**Task brief**
Nothing outside the stretch is wanted. Repeat exactly the lines of the listing below from the one that contains "Leave a Comment (142, 112)" through the one that contains "Bestsellers (655, 426)", both ends included.

**Stored data**

######

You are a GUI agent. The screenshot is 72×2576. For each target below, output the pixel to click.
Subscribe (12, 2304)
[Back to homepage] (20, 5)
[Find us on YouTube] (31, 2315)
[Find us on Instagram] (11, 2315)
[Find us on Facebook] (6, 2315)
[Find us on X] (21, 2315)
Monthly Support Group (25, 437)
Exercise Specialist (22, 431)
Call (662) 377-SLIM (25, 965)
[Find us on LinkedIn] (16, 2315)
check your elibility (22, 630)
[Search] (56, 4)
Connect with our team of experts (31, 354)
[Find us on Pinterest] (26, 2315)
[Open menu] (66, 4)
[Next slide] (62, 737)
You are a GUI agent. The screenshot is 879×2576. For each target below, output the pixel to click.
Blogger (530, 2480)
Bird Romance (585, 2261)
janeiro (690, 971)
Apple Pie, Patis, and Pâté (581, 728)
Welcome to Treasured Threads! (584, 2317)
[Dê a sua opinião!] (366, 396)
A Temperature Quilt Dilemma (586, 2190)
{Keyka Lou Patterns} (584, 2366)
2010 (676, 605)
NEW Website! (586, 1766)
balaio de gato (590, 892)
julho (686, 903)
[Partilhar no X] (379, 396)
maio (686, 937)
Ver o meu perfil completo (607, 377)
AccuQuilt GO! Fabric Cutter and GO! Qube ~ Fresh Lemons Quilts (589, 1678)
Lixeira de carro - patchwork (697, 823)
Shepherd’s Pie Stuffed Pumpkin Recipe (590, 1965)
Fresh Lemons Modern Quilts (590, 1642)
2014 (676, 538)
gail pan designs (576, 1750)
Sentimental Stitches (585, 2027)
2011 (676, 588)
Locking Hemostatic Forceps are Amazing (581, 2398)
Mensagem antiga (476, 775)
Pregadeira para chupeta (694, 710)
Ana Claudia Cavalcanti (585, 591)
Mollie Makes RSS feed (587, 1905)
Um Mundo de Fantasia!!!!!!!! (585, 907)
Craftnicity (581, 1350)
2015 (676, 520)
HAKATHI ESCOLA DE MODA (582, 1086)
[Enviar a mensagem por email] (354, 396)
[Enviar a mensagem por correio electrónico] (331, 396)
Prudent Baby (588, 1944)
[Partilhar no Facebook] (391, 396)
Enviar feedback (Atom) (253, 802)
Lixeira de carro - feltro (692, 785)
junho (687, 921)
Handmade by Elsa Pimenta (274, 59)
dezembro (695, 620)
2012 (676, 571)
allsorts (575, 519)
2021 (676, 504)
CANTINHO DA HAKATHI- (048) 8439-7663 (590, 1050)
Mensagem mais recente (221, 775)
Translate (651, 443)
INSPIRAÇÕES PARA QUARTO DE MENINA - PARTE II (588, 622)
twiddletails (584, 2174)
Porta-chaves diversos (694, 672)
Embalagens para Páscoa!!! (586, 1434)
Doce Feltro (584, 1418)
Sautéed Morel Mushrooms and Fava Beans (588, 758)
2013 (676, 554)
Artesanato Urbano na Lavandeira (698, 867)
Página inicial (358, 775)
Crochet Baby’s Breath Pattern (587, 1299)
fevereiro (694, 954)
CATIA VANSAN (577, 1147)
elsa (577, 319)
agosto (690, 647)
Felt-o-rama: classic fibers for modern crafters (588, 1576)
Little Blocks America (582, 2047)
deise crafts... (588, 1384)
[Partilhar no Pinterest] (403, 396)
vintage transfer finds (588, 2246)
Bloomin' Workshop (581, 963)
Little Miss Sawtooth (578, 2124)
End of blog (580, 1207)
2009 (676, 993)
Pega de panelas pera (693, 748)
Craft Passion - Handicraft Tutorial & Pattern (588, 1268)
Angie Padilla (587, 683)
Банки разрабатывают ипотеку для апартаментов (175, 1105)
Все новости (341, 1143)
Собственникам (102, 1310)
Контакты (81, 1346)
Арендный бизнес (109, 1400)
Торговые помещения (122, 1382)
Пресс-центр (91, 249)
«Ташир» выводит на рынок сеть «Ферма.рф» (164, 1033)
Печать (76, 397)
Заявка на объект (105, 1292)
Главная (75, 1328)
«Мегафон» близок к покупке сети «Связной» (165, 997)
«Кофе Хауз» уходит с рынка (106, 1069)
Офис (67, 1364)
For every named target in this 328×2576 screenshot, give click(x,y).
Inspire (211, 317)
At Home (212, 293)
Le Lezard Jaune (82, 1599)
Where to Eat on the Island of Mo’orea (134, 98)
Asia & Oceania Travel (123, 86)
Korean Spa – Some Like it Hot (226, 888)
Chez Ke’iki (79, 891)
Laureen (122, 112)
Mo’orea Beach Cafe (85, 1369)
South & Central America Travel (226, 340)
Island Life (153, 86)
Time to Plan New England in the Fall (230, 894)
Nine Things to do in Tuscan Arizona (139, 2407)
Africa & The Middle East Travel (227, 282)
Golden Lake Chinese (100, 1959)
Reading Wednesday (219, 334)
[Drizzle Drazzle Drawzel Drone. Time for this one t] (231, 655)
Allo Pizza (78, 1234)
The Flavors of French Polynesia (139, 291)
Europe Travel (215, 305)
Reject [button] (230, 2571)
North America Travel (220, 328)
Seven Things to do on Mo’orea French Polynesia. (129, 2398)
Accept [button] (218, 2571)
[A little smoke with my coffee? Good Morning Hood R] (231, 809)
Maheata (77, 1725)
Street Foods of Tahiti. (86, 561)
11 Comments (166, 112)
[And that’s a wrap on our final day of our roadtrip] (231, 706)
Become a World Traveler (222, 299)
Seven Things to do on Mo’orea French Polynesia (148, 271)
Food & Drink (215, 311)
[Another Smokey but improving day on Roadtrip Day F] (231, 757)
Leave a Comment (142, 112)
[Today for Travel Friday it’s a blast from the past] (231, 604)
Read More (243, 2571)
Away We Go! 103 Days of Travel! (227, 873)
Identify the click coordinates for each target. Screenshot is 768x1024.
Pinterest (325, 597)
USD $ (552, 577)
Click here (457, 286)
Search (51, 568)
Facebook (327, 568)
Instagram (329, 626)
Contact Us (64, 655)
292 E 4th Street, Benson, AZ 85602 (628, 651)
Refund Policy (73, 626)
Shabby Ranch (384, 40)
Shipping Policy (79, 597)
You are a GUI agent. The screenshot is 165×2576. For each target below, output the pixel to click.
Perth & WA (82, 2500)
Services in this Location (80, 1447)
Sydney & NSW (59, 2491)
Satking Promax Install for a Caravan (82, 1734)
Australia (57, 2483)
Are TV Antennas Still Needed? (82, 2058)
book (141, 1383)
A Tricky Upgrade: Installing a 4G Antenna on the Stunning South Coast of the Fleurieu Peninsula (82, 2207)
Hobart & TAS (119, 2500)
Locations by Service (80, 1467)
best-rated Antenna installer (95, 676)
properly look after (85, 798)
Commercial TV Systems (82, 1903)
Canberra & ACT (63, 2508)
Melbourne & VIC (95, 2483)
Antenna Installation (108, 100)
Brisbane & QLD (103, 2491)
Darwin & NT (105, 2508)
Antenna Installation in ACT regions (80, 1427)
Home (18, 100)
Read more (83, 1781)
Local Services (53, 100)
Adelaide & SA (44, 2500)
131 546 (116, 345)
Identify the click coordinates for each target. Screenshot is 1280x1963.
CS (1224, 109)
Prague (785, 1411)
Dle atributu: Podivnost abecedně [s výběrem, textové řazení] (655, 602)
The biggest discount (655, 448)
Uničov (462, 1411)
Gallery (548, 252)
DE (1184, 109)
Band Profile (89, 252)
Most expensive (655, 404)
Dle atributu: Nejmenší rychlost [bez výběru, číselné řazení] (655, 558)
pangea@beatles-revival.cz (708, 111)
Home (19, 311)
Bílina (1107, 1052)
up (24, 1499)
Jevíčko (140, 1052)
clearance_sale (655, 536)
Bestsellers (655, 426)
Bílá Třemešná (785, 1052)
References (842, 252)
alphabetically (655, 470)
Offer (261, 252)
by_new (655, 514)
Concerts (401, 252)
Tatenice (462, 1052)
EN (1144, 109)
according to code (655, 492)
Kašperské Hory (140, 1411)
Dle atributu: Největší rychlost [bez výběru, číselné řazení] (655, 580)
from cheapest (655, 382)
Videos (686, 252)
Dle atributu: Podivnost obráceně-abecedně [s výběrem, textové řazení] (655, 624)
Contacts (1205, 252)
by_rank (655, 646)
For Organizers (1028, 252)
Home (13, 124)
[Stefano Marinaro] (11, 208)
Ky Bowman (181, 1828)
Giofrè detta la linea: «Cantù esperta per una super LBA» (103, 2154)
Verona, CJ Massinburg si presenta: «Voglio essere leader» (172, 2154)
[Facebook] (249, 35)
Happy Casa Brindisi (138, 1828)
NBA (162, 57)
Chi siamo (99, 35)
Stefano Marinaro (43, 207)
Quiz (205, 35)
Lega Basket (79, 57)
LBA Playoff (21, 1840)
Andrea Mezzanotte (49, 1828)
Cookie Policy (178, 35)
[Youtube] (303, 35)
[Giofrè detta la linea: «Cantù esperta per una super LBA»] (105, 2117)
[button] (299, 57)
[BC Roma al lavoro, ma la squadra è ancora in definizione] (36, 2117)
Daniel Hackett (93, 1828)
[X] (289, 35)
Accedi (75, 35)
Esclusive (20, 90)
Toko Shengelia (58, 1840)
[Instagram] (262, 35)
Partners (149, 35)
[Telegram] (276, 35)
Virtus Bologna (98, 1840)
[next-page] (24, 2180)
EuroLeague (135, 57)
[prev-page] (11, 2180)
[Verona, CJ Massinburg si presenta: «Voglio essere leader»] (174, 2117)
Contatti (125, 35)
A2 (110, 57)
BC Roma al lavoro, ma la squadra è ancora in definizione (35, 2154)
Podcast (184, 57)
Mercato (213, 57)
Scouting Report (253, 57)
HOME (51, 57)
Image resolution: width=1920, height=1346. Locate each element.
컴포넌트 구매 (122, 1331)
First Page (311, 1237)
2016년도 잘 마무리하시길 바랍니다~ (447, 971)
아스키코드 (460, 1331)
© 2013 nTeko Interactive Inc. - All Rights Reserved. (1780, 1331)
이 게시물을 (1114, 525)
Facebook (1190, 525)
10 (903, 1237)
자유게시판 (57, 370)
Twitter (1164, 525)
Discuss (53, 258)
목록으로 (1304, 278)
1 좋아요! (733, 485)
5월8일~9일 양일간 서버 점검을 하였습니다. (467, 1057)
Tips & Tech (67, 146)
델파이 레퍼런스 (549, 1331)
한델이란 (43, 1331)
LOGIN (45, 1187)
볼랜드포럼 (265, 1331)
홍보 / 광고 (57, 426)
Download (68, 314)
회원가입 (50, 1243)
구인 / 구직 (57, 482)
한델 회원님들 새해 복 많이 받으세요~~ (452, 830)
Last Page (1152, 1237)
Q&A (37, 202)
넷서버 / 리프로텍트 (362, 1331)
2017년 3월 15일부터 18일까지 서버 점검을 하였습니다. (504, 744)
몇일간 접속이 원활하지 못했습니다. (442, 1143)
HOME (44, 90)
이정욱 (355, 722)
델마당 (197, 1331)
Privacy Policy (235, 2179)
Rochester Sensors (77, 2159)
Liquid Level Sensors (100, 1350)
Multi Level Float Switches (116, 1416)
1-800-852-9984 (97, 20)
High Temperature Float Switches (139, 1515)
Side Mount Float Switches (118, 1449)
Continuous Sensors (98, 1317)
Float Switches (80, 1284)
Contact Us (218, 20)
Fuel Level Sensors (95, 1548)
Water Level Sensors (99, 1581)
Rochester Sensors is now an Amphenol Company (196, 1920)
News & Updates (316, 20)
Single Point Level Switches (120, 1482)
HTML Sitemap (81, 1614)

######

**Response to this exercise**
Leave a Comment (142, 112)
[Today for Travel Friday it’s a blast from the past] (231, 604)
Read More (243, 2571)
Away We Go! 103 Days of Travel! (227, 873)
Identify the click coordinates for each target. Screenshot is 768x1024.
Pinterest (325, 597)
USD $ (552, 577)
Click here (457, 286)
Search (51, 568)
Facebook (327, 568)
Instagram (329, 626)
Contact Us (64, 655)
292 E 4th Street, Benson, AZ 85602 (628, 651)
Refund Policy (73, 626)
Shabby Ranch (384, 40)
Shipping Policy (79, 597)
You are a GUI agent. The screenshot is 165×2576. For each target below, output the pixel to click.
Perth & WA (82, 2500)
Services in this Location (80, 1447)
Sydney & NSW (59, 2491)
Satking Promax Install for a Caravan (82, 1734)
Australia (57, 2483)
Are TV Antennas Still Needed? (82, 2058)
book (141, 1383)
A Tricky Upgrade: Installing a 4G Antenna on the Stunning South Coast of the Fleurieu Peninsula (82, 2207)
Hobart & TAS (119, 2500)
Locations by Service (80, 1467)
best-rated Antenna installer (95, 676)
properly look after (85, 798)
Commercial TV Systems (82, 1903)
Canberra & ACT (63, 2508)
Melbourne & VIC (95, 2483)
Antenna Installation (108, 100)
Brisbane & QLD (103, 2491)
Darwin & NT (105, 2508)
Antenna Installation in ACT regions (80, 1427)
Home (18, 100)
Read more (83, 1781)
Local Services (53, 100)
Adelaide & SA (44, 2500)
131 546 (116, 345)
Identify the click coordinates for each target. Screenshot is 1280x1963.
CS (1224, 109)
Prague (785, 1411)
Dle atributu: Podivnost abecedně [s výběrem, textové řazení] (655, 602)
The biggest discount (655, 448)
Uničov (462, 1411)
Gallery (548, 252)
DE (1184, 109)
Band Profile (89, 252)
Most expensive (655, 404)
Dle atributu: Nejmenší rychlost [bez výběru, číselné řazení] (655, 558)
pangea@beatles-revival.cz (708, 111)
Home (19, 311)
Bílina (1107, 1052)
up (24, 1499)
Jevíčko (140, 1052)
clearance_sale (655, 536)
Bestsellers (655, 426)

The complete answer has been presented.